### Provided passage
%%

In a stove of this kind the fire is kindled early in the morning, after which the stove-door is shut, and the air-aperture below left open for some time to blow it up; but in the course of a short time, to prevent the too rapid consumption of the fuel, the fire-door is opened, by which the draught is checked. In this way the combustion is allowed to go on, and the materials of the stove become warmed, after which the air-passages are shut, so as to prevent any abstraction of heat by the current that would otherwise be occasioned. The stove thus becomes a great mass of heated matter, which is gradually pouring warmth into the apartment during the whole of the day; and as the temperature of the surface never becomes very high, the impurities in the atmosphere are not decomposed, and consequently it is free from those offensive effluvia unavoidable when metal stoves are used. One precaution, however, is necessary in the management of these stoves, which does not apply to the metal ones; we must take care that when the air-apertures are closed, there is no back-draught to carry the products of combustion into the apartment, which might be attended with fatal consequences. These being almost free from smoke, give little or no warning of their presence, and when inhaled for some time, produce giddiness and lassitude, and in some cases a dangerous state of insensibility. Hence the necessity of allowing the fire to be burned down, or nearly so, before closing the air-aper- tures. Should the escape of the noxious gases into the room be suspected, the furnace-door and air-apertures must be opened, and a draught established through the stove, by kindling some wood shavings in it, the door and windows of the room being at the same time thrown open. This attention to back-draught is of course more necessary when charcoal or coke is used instead of coal, the products of combustion being then entirely free from smoke. When coal is used in stoves, the vent-tubes are apt to become choked with soot; but this may in a great measure be prevented by giving for a short time every day a brisk draught, by which the soot will be burned.

%%

### Stored data
%%

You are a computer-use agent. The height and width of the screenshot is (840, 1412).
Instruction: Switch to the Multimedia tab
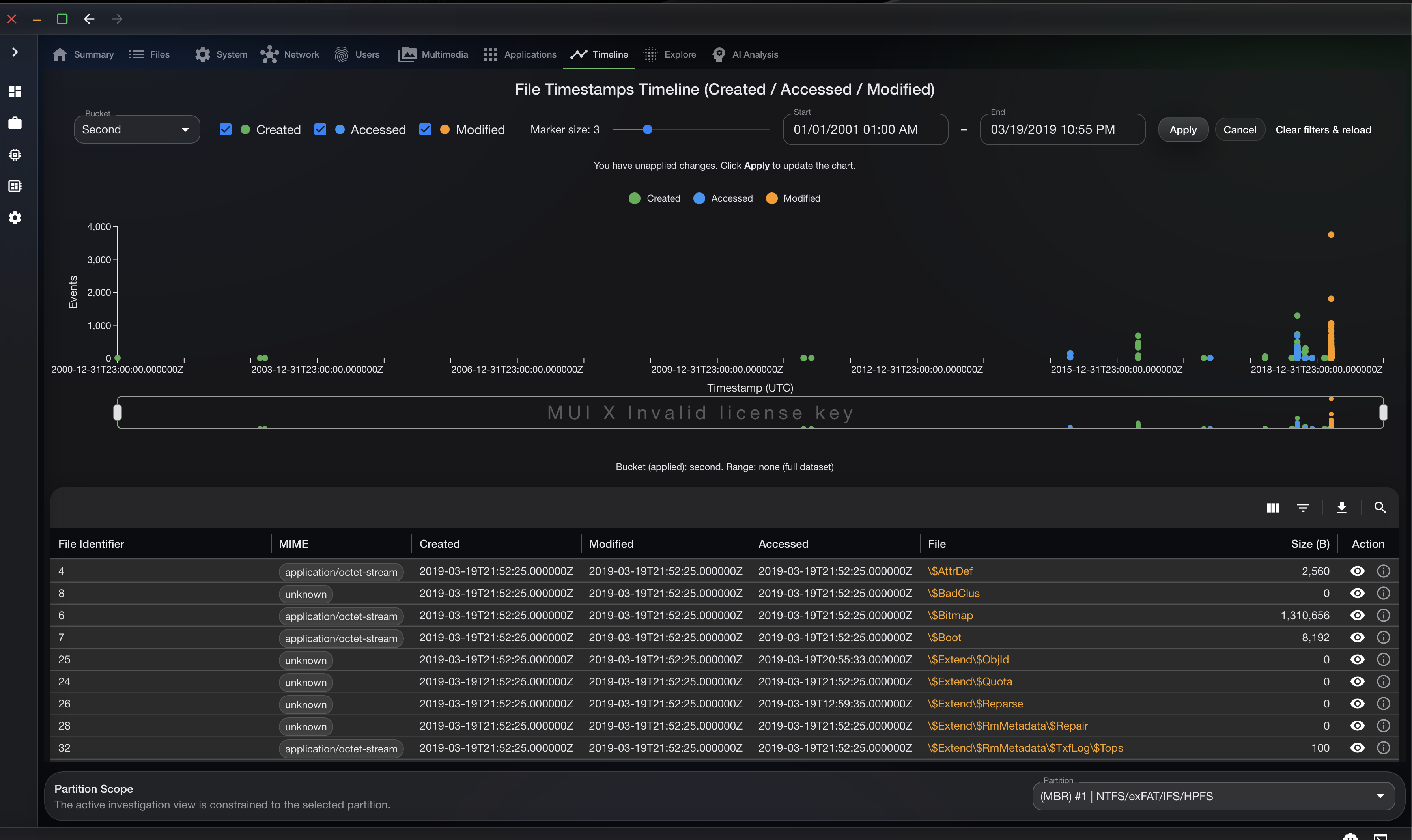coord(433,54)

%%

### List of tasks
1/ In the stove passage, why must the fire be allowed to burn down, or nearly so, before the air-apertures are closed?
2/ Answer these from the stove passage:
(a) Why is the fire-door opened a short time after the fire is kindled?
(b) Why is the room's air free of the offensive effluvia that come with metal stoves?
(c) How can the vent-tubes be kept from choking with soot when coal is burned?
3/ Write the next part of the passage on stoves, starting after its final sentence.

### Expected responses
1/ With the air-apertures closed, a back-draught could carry the products of combustion into the room. These are almost free from smoke and so give little or no warning. Breathed for some time, they cause giddiness, lassitude, and sometimes a dangerous state of insensibility.

2/
(a) Opening it checks the draught, which prevents the fuel from being consumed too rapidly.
(b) The stove's surface never becomes very hot, so the impurities in the air are not decomposed.
(c) A brisk draught is given for a short time every day, which burns off the soot.

3/
To prevent the injurious or disagreeable effects of the first kind of stoves, and at the same time to secure their advantages, numerous modifications have been proposed, not only with the view of preventing the too great heat of the external surface, but also of avoiding unnecessary expenditure of fuel. Perhaps the most important of these is Arnott's stove; the principle of which consists in allowing the fuel to burn very slowly, the admission of air for the combustion being regulated by an adjustment connected with the stove, and influenced by the degree of heat produced. Numerous forms and modifications of this stove are now in use, but in their general structure they are the same. The stove consists of a square or cylindrical box of iron, generally lined inside with a thick layer of fire-clay, and having a grating near the bottom, on which the fuel is burned; or the fuel may be contained in a small fire-box within the stove. Sometimes the fuel is burned within a hollow cylinder of fire-clay, in which case the stove is not lined with it. There is an ash-pit below for the reception of the ashes, and the products of the combustion are, as usual, carried off by a vent.

The principal feature of this stove is the contrivance by which the air is admitted for the combustion. When the stove-door or ash-pit door is open, the combustion is lively, and the fuel is soon consumed; but when these are shut, and they ought to be so made as to shut quite close, then air must be admitted otherwise, and this is done by the air-tube, furnished, as already stated, with a regulator.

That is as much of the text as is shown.